■ TASK INPUT ■
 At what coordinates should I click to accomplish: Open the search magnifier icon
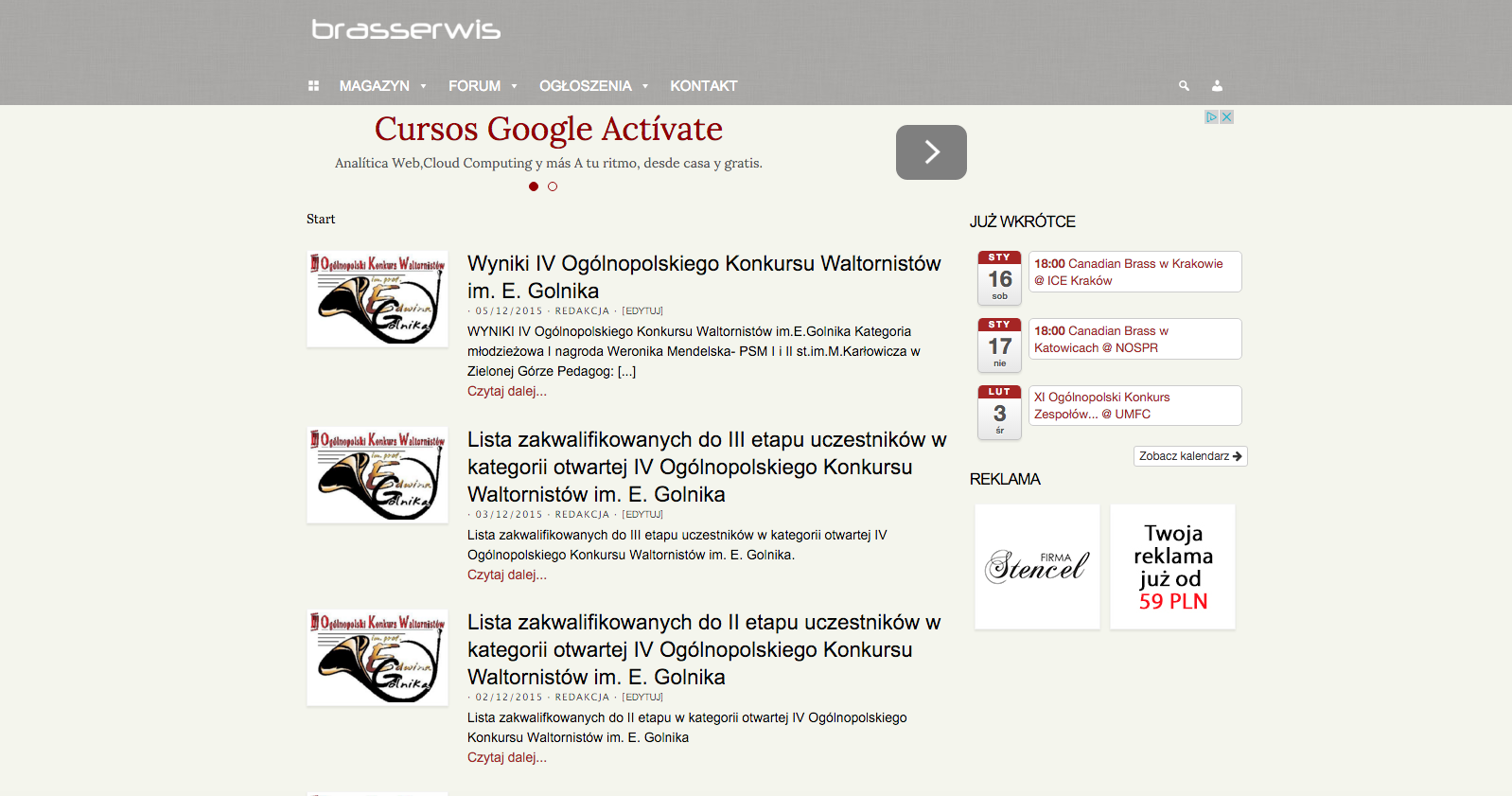point(1184,86)
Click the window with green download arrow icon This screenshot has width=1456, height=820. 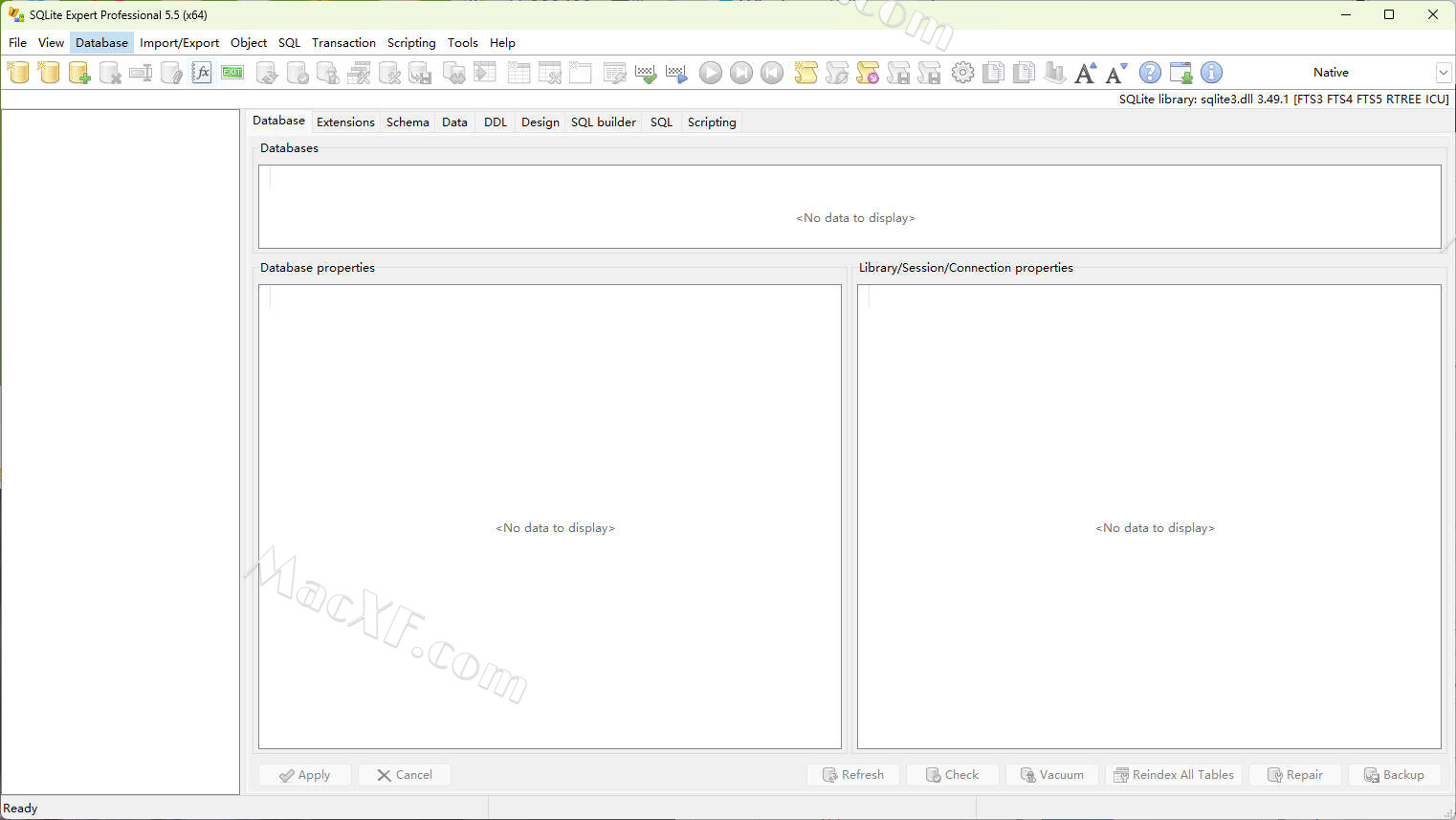pyautogui.click(x=1181, y=73)
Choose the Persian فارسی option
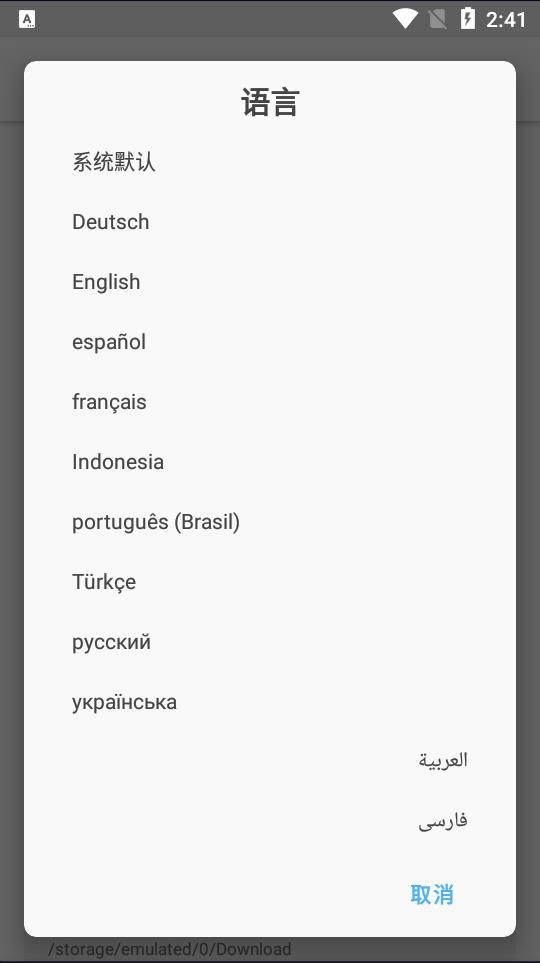 [x=270, y=821]
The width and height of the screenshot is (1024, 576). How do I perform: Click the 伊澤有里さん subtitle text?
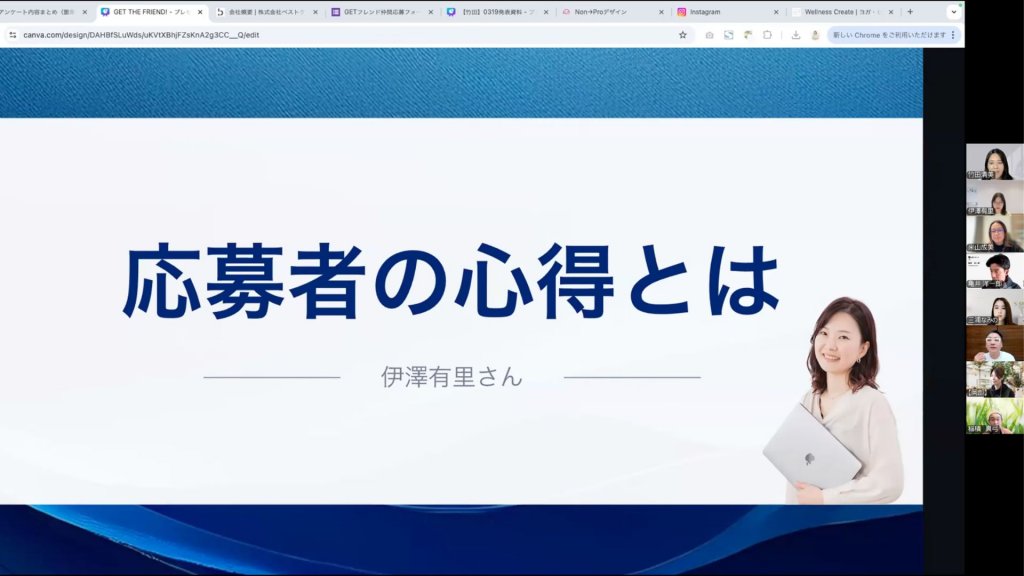(x=452, y=377)
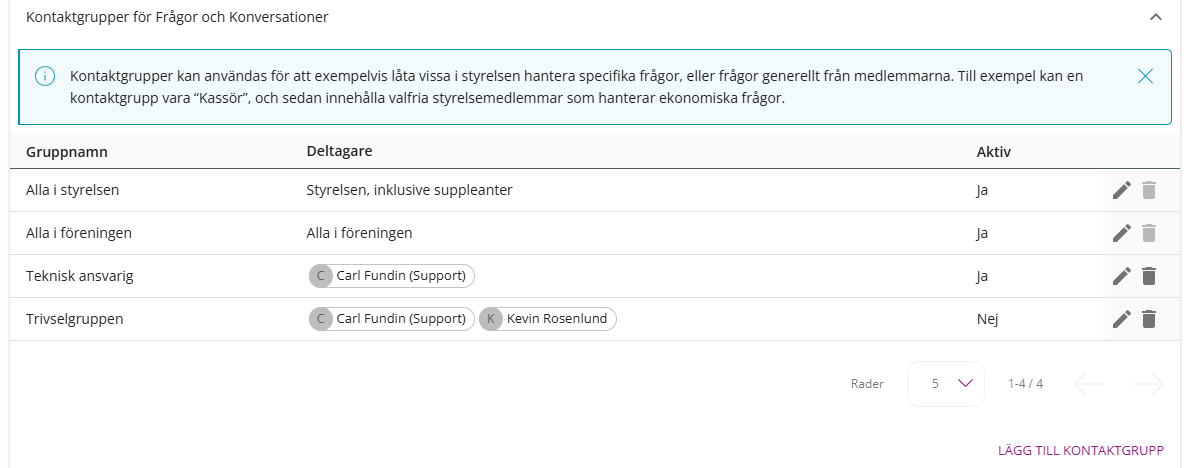Click Lägg till kontaktgrupp
Image resolution: width=1193 pixels, height=468 pixels.
[1081, 450]
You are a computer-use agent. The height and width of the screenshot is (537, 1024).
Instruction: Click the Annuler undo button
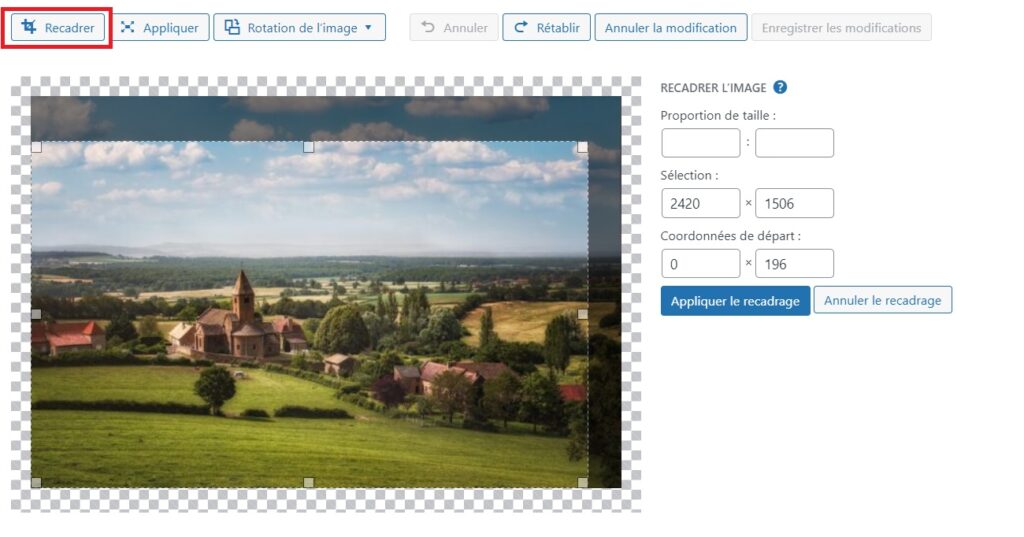click(454, 28)
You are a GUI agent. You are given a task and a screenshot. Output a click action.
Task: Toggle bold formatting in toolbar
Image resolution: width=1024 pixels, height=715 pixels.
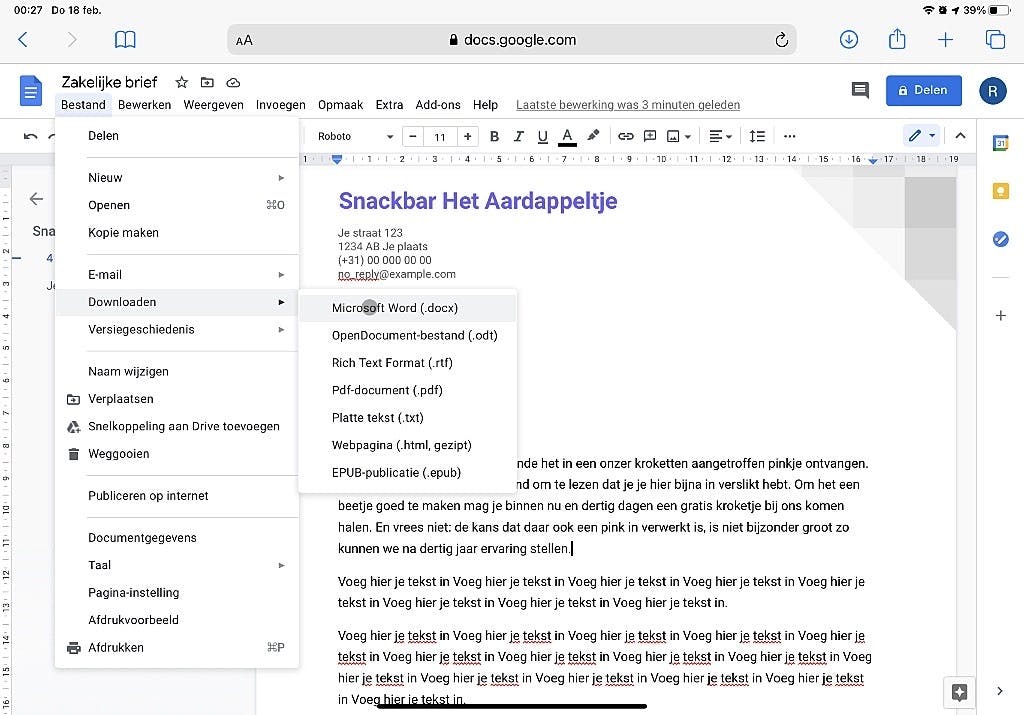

■ EXERCISE GOAL ■
From the line containing "You are a GUI" through the last line of the data above, write out every line word for word, and nothing else. Do not include the pictures.

■ THE COMPLETED TASK ■
You are a GUI agent. You are given a task and a screenshot. Output a click action.
Task: Toggle bold formatting in toolbar
Image resolution: width=1024 pixels, height=715 pixels.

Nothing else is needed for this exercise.